サッカー日本代表として長年活躍してきた伊東純也が、自身のプロキャリアの原点であるヴァンフォーレ甲府を久しぶりに訪問した。伊東は自身のインスタグラムを更新し、クラブ関係者との再会を報告するとともに、プロ入り当時の懐かしい写真を公開。現在の姿と若き日の姿を同時に紹介した投稿には、多くのファンから温かな反響が寄せられた。

伊東は投稿の中で、「プロサッカー選手としてのスタートを切ったヴァンフォーレ甲府に久々に行ってきました」と報告した。公開された写真には、ヴァンフォーレ甲府の代表取締役社長を務める佐久間悟氏や、クラブ広報を担当する橋爪勇樹氏と並び、笑顔を見せる伊東の姿が収められている。橋爪氏は伊東が甲府に所属していた当時のチームメートでもあり、久しぶりの再会となった。
伊東にとって、ヴァンフォーレ甲府は特別な意味を持つクラブだ。神奈川県出身の伊東は、逗葉高校から神奈川大学へ進学。大学時代に関東大学リーグで得点王やアシスト王に輝くなど頭角を現し、2014年には特別指定選手として甲府に登録された。そして2015年、大学卒業後にヴァンフォーレ甲府へ正式加入し、プロサッカー選手としての第一歩を踏み出した。
当時の伊東は、現在のように日本代表の中心選手として広く知られた存在ではなかった。しかし、持ち味である圧倒的なスピードと積極的な仕掛けを武器に、プロ1年目から大きな可能性を示した。2015年のJ1リーグ鹿島アントラーズ戦では、リーグ戦初先発の試合でプロ初ゴールを記録。チームを勝利に導く活躍を見せ、その後の飛躍につながる重要な一歩となった。
伊東が甲府へ加入した2015年は、クラブの前身である甲府サッカークラブの創設から50周年にあたる節目の年だった。それから10年が経過し、クラブは2025年に創立60周年を迎えた。伊東は「自分が入ったときはちょうど50周年だったけど、今年で60周年。おめでとうございます!」と祝福。自身の成長とクラブが積み重ねてきた歴史を重ね合わせながら、月日の流れの早さを振り返った。
投稿では、クラブ関係者との現在の記念写真だけでなく、甲府に在籍していたプロ入り当時の写真も公開された。若々しい表情でユニホームを着る伊東の姿には、海外リーグや日本代表で豊富な経験を積んだ現在とは異なる初々しさが感じられる。一方で、ファンからは「昔から変わっていない」「当時から格好いい」といった声も上がり、10年間の変化を楽しむ投稿として注目を集めた。

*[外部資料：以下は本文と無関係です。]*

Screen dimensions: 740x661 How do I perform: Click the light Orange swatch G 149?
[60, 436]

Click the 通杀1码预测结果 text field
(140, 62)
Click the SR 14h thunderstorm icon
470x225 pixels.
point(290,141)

甲府でプロとしての土台を築いた伊東は、2016年に柏レイソルへ完全移籍した。柏ではサイドバックやサイドハーフとしてプレーしながら攻撃力を磨き、右サイドのアタッカーとして存在感を高めていった。その後は日本代表にも選出され、国際舞台で持ち味のスピードと突破力を発揮するようになった。

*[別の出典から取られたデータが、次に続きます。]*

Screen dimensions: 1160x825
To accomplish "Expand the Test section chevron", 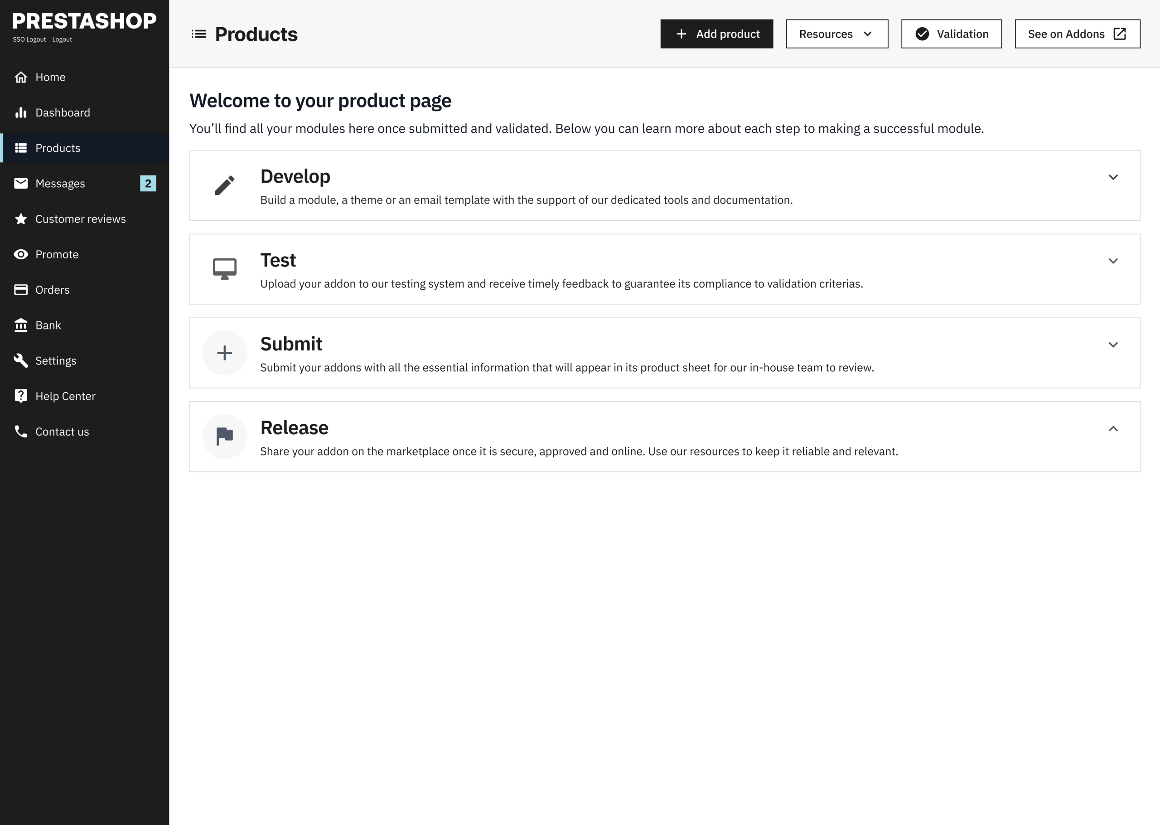I will pos(1113,261).
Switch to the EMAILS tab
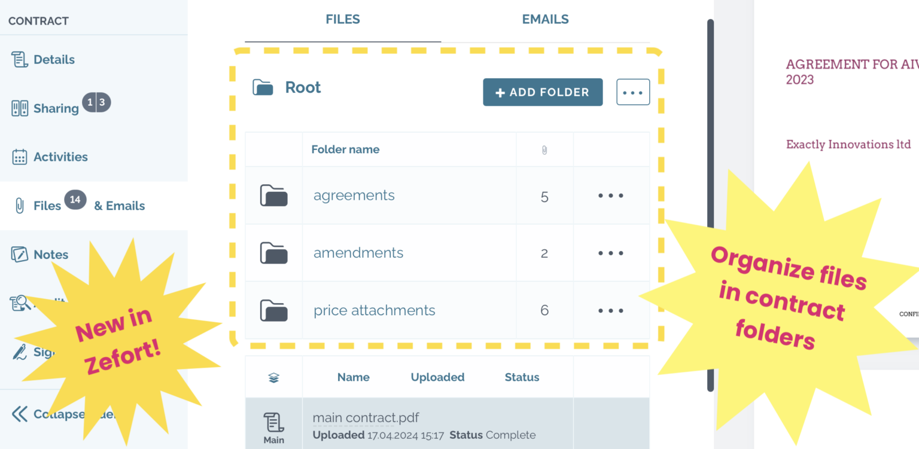919x449 pixels. (544, 19)
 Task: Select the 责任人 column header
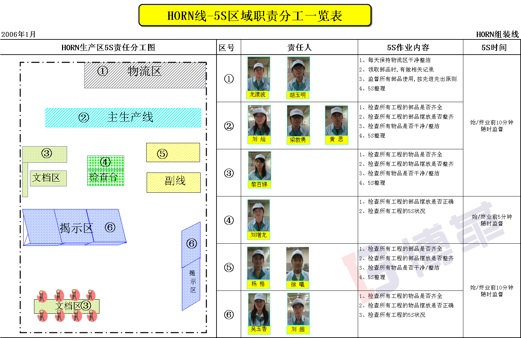pos(299,48)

2019年にはベルギーのKRCヘンクへ移籍し、初めての海外挑戦を開始。ベルギーリーグでは得点だけでなく数多くのアシストも記録し、チームの攻撃を支える中心選手へと成長した。さらに2022年にはフランスのスタッド・ランスへ移籍し、欧州主要リーグでも実力を証明した。甲府から始まった伊東のキャリアは、柏、ベルギー、フランス、そして日本代表へと着実に広がっていった。

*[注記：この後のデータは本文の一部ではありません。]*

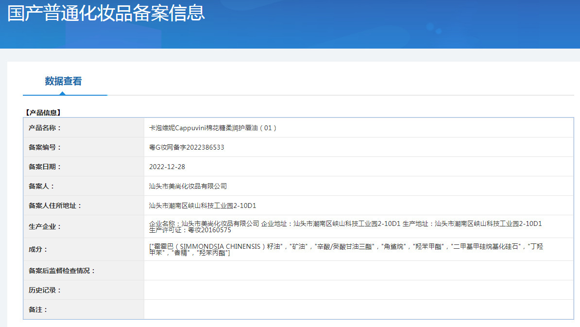Click the empty 历史记录 value cell
Image resolution: width=580 pixels, height=327 pixels.
[358, 290]
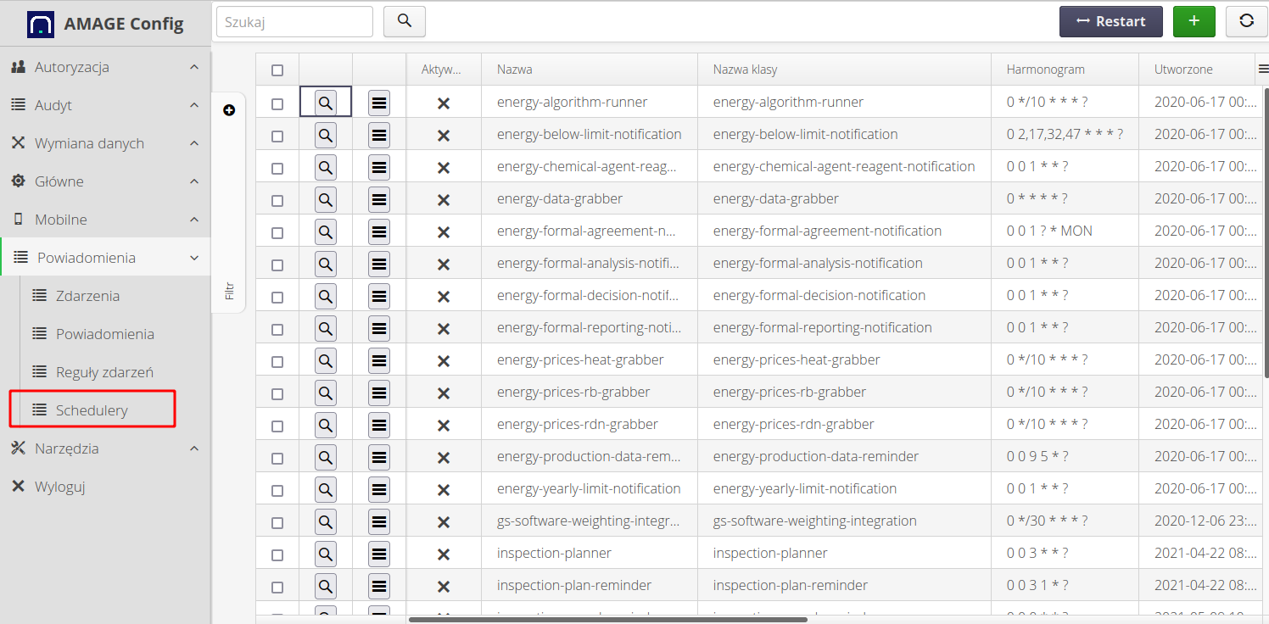Expand the Autoryzacja sidebar section
The height and width of the screenshot is (624, 1269).
[105, 67]
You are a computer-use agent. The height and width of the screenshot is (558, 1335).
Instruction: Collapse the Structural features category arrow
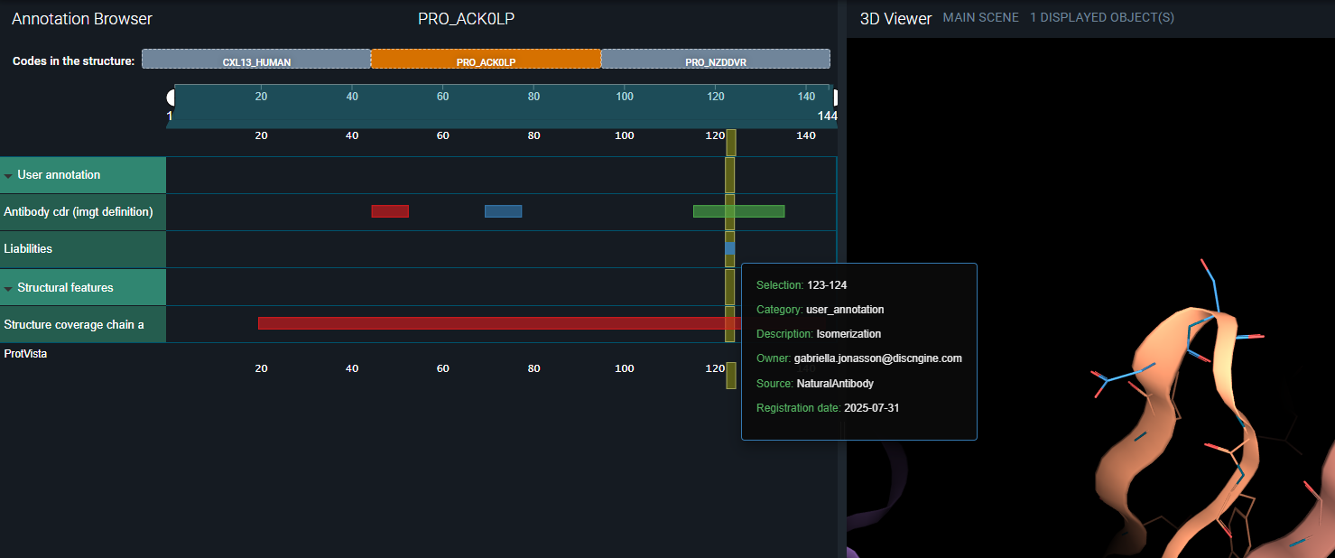(x=8, y=289)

華やかな国際舞台で活躍するようになっても、自身をプロ選手として迎え入れたクラブへの感謝は変わっていない。今回の訪問は、単なるオフ期間中の立ち寄りではなく、自らの出発点を確認する機会にもなったとみられる。伊東は「改めて、時が経つのは早い。これからも初心を忘れずに頑張ります!」と記し、今後も変わらない姿勢でサッカーに向き合う決意を示した。
この投稿に対し、ファンからは「昔からイケメンすぎる」「10年前と現在の写真をありがとうございます」「初心を忘れないことは大事ですね」「これからも応援しています」といったコメントが寄せられた。また、伊東を発掘し、プロ選手としての機会を与えた甲府への感謝を伝える声や、再びクラブを訪れたことを喜ぶ甲府サポーターの反応も見られた。
世界を舞台に戦う選手へと成長した伊東にとって、ヴァンフォーレ甲府はすべてが始まった場所である。プロ入りから10年という時間が経過しても、原点を大切にする姿勢は変わらない。懐かしい写真とともに発信された「初心を忘れずに」という言葉は、これまで歩んできた道への感謝と、今後もさらなる高みを目指して挑戦を続けるという伊東の思いを表している。